** What this task involves **
When you reach the line containing "1008x551 pixels." in the data below, reproduce it and every line that follows, exactly and without additions.

(Collected data)
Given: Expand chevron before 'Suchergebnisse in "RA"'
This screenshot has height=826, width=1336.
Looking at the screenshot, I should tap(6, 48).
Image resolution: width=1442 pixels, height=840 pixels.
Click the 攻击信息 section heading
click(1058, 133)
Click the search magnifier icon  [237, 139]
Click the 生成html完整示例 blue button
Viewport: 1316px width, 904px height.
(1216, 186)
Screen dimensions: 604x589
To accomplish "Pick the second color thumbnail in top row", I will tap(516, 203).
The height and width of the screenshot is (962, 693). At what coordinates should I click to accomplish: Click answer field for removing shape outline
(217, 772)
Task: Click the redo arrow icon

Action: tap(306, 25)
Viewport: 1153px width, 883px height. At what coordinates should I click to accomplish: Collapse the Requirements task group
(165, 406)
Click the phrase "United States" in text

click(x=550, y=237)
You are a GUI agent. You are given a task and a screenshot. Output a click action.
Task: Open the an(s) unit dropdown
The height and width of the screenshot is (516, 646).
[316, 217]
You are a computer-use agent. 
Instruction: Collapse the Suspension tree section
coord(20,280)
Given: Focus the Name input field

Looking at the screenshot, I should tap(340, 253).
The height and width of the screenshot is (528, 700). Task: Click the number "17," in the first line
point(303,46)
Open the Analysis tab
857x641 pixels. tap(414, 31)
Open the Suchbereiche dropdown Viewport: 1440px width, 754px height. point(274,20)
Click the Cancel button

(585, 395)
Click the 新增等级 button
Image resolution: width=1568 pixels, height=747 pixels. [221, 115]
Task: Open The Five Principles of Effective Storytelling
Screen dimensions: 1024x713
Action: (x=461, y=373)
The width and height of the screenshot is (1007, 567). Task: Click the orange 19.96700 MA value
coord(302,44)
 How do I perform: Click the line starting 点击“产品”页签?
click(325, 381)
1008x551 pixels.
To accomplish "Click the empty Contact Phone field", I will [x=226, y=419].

** Answer **
1008x551 pixels.
To accomplish "Click the empty Contact Phone field", I will [x=226, y=419].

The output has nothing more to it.